25.14 Summary and Further Resources

Unsafe Rust lets you step outside the boundaries of safe Rust, allowing low-level programming and direct hardware interaction. However, with this freedom comes responsibility: you must manually ensure memory safety, freedom from data races, and other crucial invariants.

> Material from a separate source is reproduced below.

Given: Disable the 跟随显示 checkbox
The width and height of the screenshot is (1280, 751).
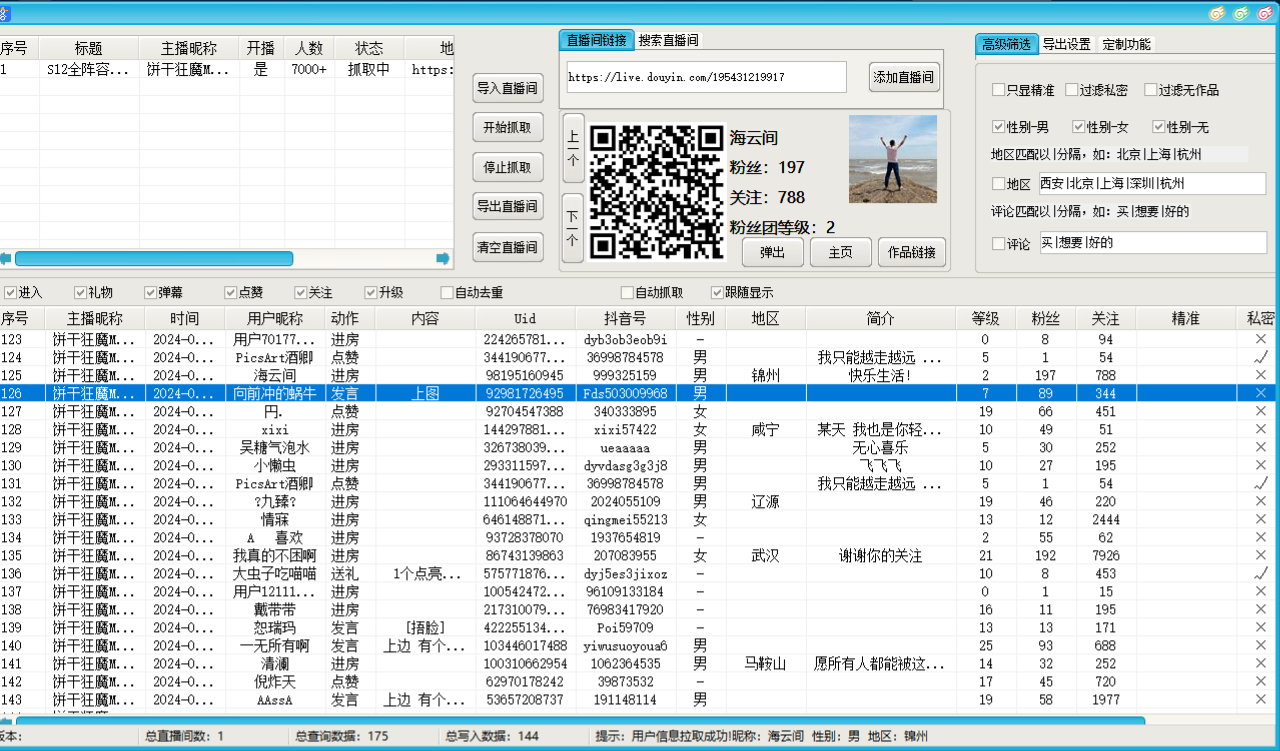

In this chapter, we covered:

  • The Nature of Unsafe Rust: What it is, the five operations it enables, and why Rust needs it.
  • Reasons for Unsafe Code: Hardware interaction, FFI, advanced data structures, and performance optimizations.
  • Unsafe Blocks and Functions: How to create them correctly, including the need to call unsafe functions within unsafe blocks.
  • Raw Pointers: How to create and dereference them, plus pointer arithmetic.
  • Casting and transmute: Bitwise re-interpretation of memory and its inherent risks.
  • Memory Handling: How RAII still applies, and the pitfalls of data races and invalid deallocations.
  • FFI: Declaring and calling external C functions, and creating safe wrappers.
  • Unions and Mutable Globals: How they work, when to use them, and their dangers.
  • Unsafe Traits: Why certain traits are unsafe and what implementing them entails.
  • Examples: Using unsafe pointer arithmetic to split a mutable slice.
  • Verification Tools: Employing Miri to detect undefined behavior.
  • Inline Assembly: Using the asm! macro for direct CPU or hardware operations.

25.14.1 Best Practices for Using Unsafe Code

  • Prefer Safe Rust: Rely on safe abstractions whenever possible.
  • Localize Unsafe Code: Restrict unsafe operations to small, well-reviewed areas.
  • Document Invariants: Clearly outline the assumptions required for safety.
  • Review and Test: Use Miri, Valgrind, and thorough code reviews to catch memory errors.

25.14.2 Further Reading

  • Rustonomicon for a deep dive into advanced unsafe topics.
  • Rust Atomics and Locks by Mara Bos, an excellent low-level concurrency resource.
  • Programming Rust by Jim Blandy, Jason Orendorff, and Leonora F.S. Tindall, which provides detailed coverage of unsafe Rust usage.

When applied thoughtfully, unsafe Rust provides the low-level control found in languages like C while still preserving Rust’s safety advantages in most of your code.